Hubert Cabana, professeur au Département de génie civil et de génie du bâtiment
Hubert Cabana, professeur au Département de génie civil et de génie du bâtiment
Photo : Michel Caron - UdeS

Lorsque nous le questionnons au sujet des enjeux entourant de la gestion de l’eau au Québec, son témoignage corrobore celui de la professeure Boucher : l’eau faisant partie de notre folklore, l’étudier scientifiquement peut paraître futile à première vue.

« L’eau ne génère pas d’engouement économique permettant de générer rapidement des connaissances, résume le chercheur. Oui, les catastrophes causées par l’eau coûtent très cher, mais étudier l’eau, ce n’est pas comme faire du pétrole, où l’on extrait un produit qui, une fois transformé, rapporte de l’argent. Dans notre réalité québécoise, l’eau est virtuellement gratuite. Le désir d’investir des sommes n’est pas le même que pour les autres domaines. »

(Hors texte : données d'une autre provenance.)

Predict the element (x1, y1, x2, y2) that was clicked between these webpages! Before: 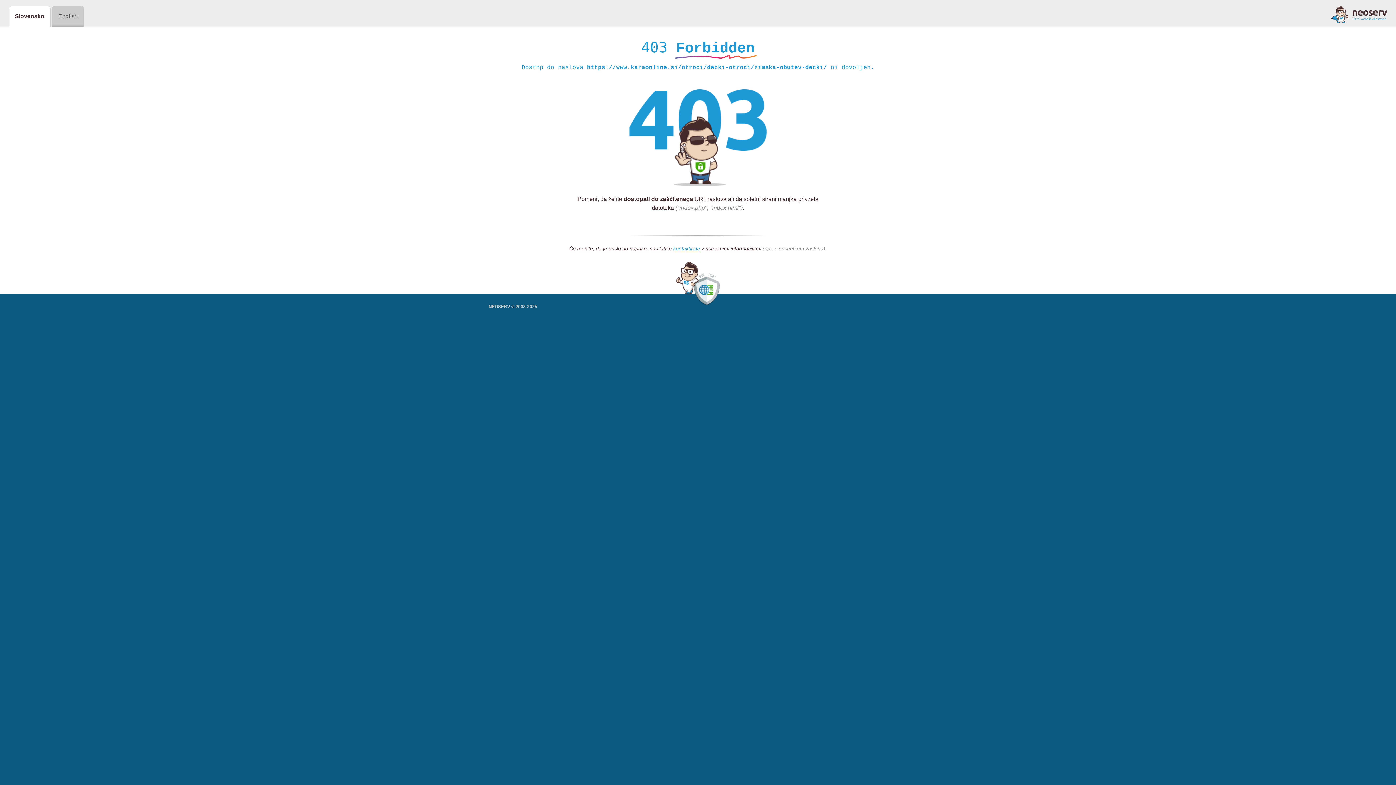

Dans notre réalité québécoise, l’eau est virtuellement gratuite. Le désir d’investir des sommes n’est pas le même que pour les autres domaines.

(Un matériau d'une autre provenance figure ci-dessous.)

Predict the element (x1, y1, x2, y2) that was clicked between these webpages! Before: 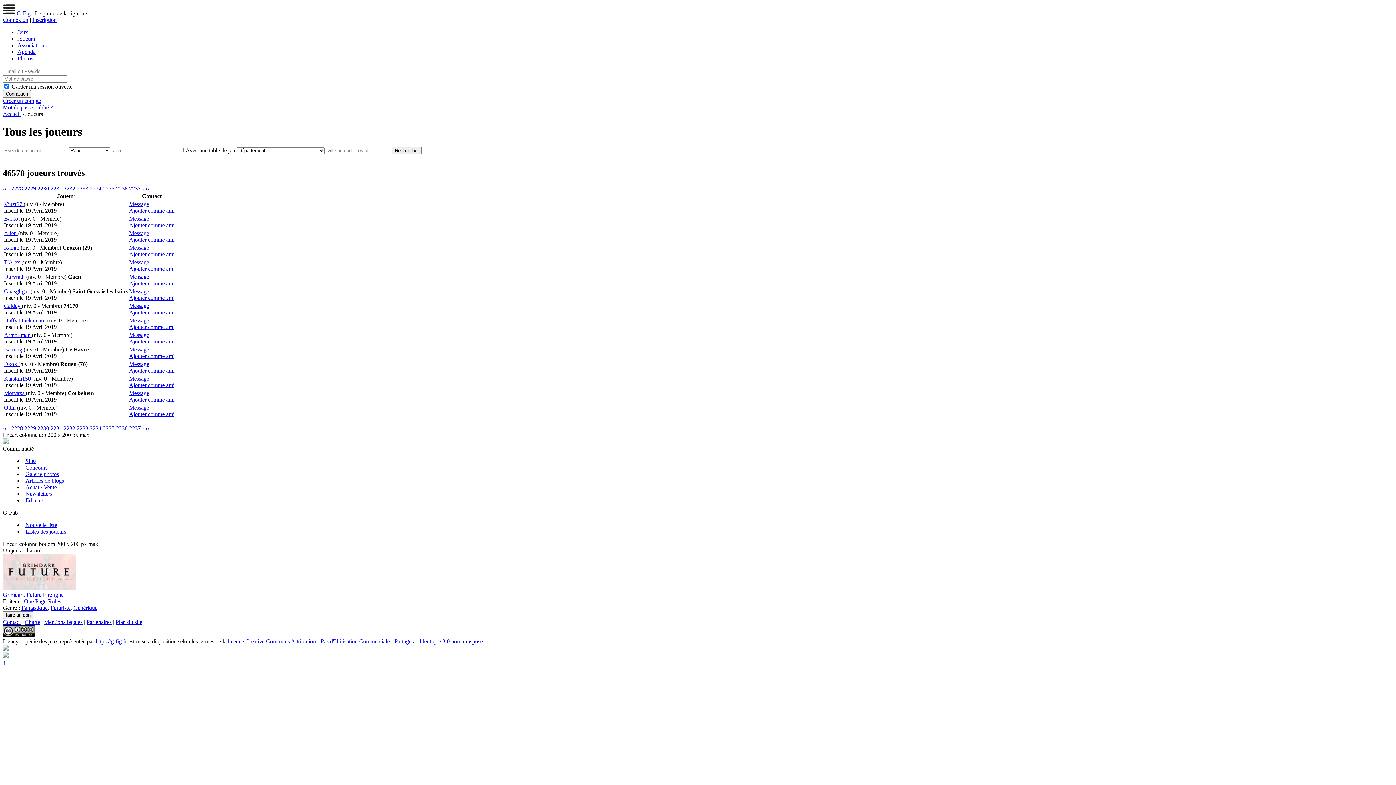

Ainsi, par exemple, même si la chute radicale des taux de fécondité pourrait être en partie attribuable à la contamination de l’eau, on a peu de données concrètes nous permettant de peindre un portrait juste de la situation, puisque l’enjeu économique de cette problématique n’a jamais vraiment été soulevé. « Le coût associé à la baisse de fécondité, on ne le connaît pas », résume le professeur Cabana. 

Selon le chercheur, il y a un bon travail d’éducation populaire à faire :

Par éducation, je ne veux pas juste dire éduquer monsieur et madame Tout-le-Monde. Il faut éduquer les décideurs aussi, car, souvent, ils n’ont pas les connaissances nécessaires et ils entretiennent des préjugés en lien avec l’eau. Beaucoup de décisions sont prises en se basant sur l’intuition plutôt que sur des faits scientifiques.

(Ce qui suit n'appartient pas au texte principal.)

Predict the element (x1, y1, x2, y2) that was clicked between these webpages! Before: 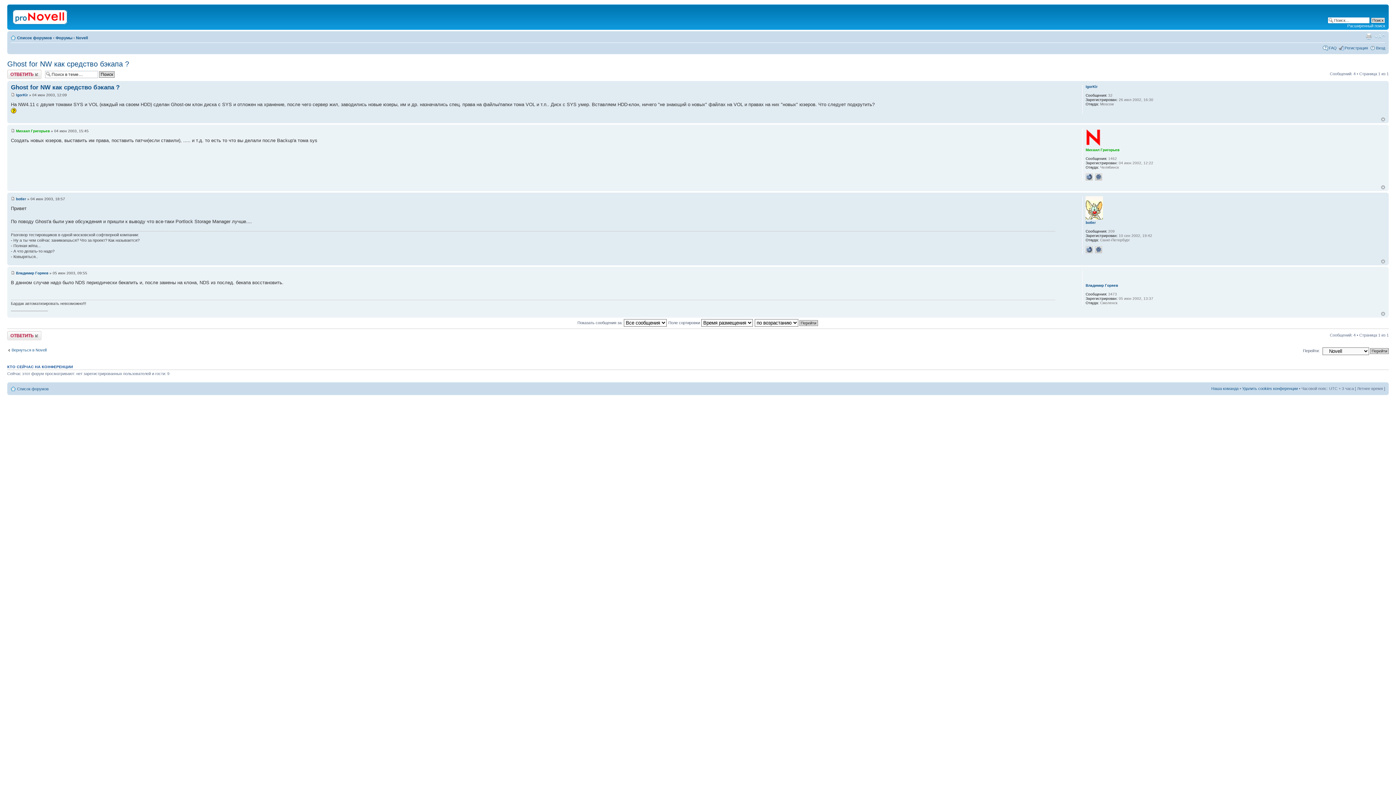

Professeur Hubert Cabana, Faculté de génie

Le chercheur croit toutefois que ce méandre tortueux n’est pas une impasse. Plutôt que de naviguer entre les écueils, le milieu scientifique a choisi de se mobiliser selon une formule qui a fait maintes fois ses preuves : la multidisciplinarité.

Faire céder les barrages entre les disciplines

S’il pouvait matérialiser son rêve le plus fou au regard de la gestion de l’eau au Québec, le professeur Cabana décloisonnerait les disciplines à la grandeur de la province. Selon lui, c’est un préalable incontournable pour obtenir le soutien financier nécessaire à l’acquisition de connaissances en ce domaine.

Beaucoup de travaux sont faits en vase clos. Il y a de belles initiatives, de beaux projets, mais souvent, c’est assez mal intégré. Ce sont souvent des initiatives très locales.

La professeure Boucher abonde dans le même sens. Selon elle, surmonter les grands enjeux humains de l’eau en ne considérant que les problématiques relevant des sciences pures ou du génie n’est pas une stratégie viable à long terme. « Il faut tenir compte de tous les aspects : juridiques, économiques et même philosophiques! », insiste-t-elle.

Heureusement, le milieu scientifique s’organise pour décloisonner la recherche sur l’eau, comme en témoigne l’émergence de regroupements multidisciplinaires spécialisés en la matière, tels que le Groupe de recherche sur l’eau de l’UdeS, dirigé par le professeur Cabana depuis janvier 2020, et le Centre québécois de la recherche sur l’eau (CentrEau), dont est membre la professeure Boucher.

À quand ce jour où nos ressources en eau seront adéquatement gérées et protégées? La science ne saurait nous le dire. Mais à en croire la persévérance tenace et convaincante dont font preuve les chercheuses et chercheurs de ce domaine, nous pouvons certainement nous permettre de voir le verre à moitié plein.

À propos du 88e Congrès de l'Acfas
Le colloque Gouvernance de l'eau à l'ère des changements globaux, pour lequel la professeure Marie-Amélie Boucher et le professeur Hubert Cabana sont coresponsables, sera présenté dans le cadre du prochain congrès annuel de l’Acfas, plus grand rassemblement multidisciplinaire du savoir et de la recherche de la francophonie, qui se tiendra du 3 au 7 mai 2021.